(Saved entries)
Content starts

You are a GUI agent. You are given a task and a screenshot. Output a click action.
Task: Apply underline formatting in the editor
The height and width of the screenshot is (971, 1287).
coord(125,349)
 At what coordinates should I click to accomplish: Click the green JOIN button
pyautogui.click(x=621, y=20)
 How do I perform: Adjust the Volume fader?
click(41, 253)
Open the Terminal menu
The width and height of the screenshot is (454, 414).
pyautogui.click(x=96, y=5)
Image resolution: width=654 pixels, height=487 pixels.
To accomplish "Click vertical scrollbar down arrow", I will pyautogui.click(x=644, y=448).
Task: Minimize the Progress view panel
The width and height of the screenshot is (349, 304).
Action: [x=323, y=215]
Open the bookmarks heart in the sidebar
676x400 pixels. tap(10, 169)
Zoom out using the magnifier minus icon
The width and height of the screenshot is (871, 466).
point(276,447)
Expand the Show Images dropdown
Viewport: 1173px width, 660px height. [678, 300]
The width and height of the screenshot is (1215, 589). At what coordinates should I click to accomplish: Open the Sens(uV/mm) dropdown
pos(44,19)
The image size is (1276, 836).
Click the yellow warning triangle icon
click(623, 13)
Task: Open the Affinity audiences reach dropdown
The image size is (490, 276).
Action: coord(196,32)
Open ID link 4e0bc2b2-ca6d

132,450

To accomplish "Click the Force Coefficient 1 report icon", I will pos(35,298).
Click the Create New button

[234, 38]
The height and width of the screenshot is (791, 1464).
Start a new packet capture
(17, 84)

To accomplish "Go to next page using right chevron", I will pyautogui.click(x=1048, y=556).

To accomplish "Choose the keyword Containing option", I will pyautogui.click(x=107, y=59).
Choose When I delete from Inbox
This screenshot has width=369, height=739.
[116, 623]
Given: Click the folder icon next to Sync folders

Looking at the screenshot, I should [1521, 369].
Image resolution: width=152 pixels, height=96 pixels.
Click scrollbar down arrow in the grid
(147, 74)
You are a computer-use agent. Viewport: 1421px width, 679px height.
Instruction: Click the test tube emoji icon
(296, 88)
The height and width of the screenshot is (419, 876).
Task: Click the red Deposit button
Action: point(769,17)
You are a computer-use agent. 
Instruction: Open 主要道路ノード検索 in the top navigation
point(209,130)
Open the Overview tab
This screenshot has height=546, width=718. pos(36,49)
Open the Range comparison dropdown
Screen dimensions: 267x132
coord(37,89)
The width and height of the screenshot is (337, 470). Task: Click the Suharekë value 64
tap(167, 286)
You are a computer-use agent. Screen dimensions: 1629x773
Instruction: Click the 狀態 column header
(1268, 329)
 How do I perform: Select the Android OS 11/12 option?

Content ends

PROBLEM DESCRIPTION:
Lines containing the word "agent" are to be pulled from the records and copied.

RESULT FOR THIS EXERCISE:
You are a GUI agent. You are given a task and a screenshot. Output a click action.
You are a computer-use agent. Viewport: 1421px width, 679px height.
You are a computer-use agent. 
You are a computer-use agent. Screen dimensions: 1629x773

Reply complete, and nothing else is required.